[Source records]
□ □ □ □ □ □ □
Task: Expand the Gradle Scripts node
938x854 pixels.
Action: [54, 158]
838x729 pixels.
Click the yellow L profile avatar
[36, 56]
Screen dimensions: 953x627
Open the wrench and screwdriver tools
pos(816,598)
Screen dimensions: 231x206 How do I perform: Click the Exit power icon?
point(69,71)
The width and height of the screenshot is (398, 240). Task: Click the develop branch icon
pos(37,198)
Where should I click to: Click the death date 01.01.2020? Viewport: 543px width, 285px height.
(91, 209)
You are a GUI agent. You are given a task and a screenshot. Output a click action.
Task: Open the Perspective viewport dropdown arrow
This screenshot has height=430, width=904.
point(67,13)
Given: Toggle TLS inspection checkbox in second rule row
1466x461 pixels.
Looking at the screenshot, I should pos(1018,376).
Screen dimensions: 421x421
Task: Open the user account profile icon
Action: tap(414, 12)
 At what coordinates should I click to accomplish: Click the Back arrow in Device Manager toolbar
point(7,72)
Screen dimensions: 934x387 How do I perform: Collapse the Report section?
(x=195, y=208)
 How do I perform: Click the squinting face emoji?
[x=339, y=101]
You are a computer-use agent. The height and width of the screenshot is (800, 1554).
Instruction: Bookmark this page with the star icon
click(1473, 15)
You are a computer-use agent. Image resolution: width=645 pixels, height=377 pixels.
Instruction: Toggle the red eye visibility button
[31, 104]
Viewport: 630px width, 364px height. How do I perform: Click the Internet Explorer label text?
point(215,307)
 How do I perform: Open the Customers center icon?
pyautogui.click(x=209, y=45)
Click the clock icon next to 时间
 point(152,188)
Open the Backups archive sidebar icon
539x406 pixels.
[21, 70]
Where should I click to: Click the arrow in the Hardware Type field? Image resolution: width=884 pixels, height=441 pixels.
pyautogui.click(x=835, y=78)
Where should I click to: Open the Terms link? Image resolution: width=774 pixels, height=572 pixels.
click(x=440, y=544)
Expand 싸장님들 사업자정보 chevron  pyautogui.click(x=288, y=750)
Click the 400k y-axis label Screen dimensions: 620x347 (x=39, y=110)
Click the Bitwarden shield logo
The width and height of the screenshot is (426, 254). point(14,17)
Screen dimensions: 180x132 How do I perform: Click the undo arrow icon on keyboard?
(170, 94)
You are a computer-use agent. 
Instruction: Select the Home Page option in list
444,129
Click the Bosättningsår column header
□ □ □ □ □ □ □
* Work to complete: Every single line of the data above must be set down again exactly.

* The completed task:
Task: Expand the Gradle Scripts node
938x854 pixels.
Action: [54, 158]
838x729 pixels.
Click the yellow L profile avatar
[36, 56]
Screen dimensions: 953x627
Open the wrench and screwdriver tools
pos(816,598)
Screen dimensions: 231x206 How do I perform: Click the Exit power icon?
point(69,71)
The width and height of the screenshot is (398, 240). Task: Click the develop branch icon
pos(37,198)
Where should I click to: Click the death date 01.01.2020? Viewport: 543px width, 285px height.
(91, 209)
You are a GUI agent. You are given a task and a screenshot. Output a click action.
Task: Open the Perspective viewport dropdown arrow
This screenshot has height=430, width=904.
point(67,13)
Given: Toggle TLS inspection checkbox in second rule row
1466x461 pixels.
Looking at the screenshot, I should pos(1018,376).
Screen dimensions: 421x421
Task: Open the user account profile icon
Action: tap(414, 12)
 At what coordinates should I click to accomplish: Click the Back arrow in Device Manager toolbar
point(7,72)
Screen dimensions: 934x387 How do I perform: Collapse the Report section?
(x=195, y=208)
 How do I perform: Click the squinting face emoji?
[x=339, y=101]
You are a computer-use agent. The height and width of the screenshot is (800, 1554).
Instruction: Bookmark this page with the star icon
click(1473, 15)
You are a computer-use agent. Image resolution: width=645 pixels, height=377 pixels.
Instruction: Toggle the red eye visibility button
[31, 104]
Viewport: 630px width, 364px height. How do I perform: Click the Internet Explorer label text?
point(215,307)
 How do I perform: Open the Customers center icon?
pyautogui.click(x=209, y=45)
Click the clock icon next to 时间
 point(152,188)
Open the Backups archive sidebar icon
539x406 pixels.
[21, 70]
Where should I click to: Click the arrow in the Hardware Type field? Image resolution: width=884 pixels, height=441 pixels.
pyautogui.click(x=835, y=78)
Where should I click to: Open the Terms link? Image resolution: width=774 pixels, height=572 pixels.
click(x=440, y=544)
Expand 싸장님들 사업자정보 chevron  pyautogui.click(x=288, y=750)
Click the 400k y-axis label Screen dimensions: 620x347 (x=39, y=110)
Click the Bitwarden shield logo
The width and height of the screenshot is (426, 254). point(14,17)
Screen dimensions: 180x132 How do I perform: Click the undo arrow icon on keyboard?
(170, 94)
You are a computer-use agent. 
Instruction: Select the Home Page option in list
444,129
Click the Bosättningsår column header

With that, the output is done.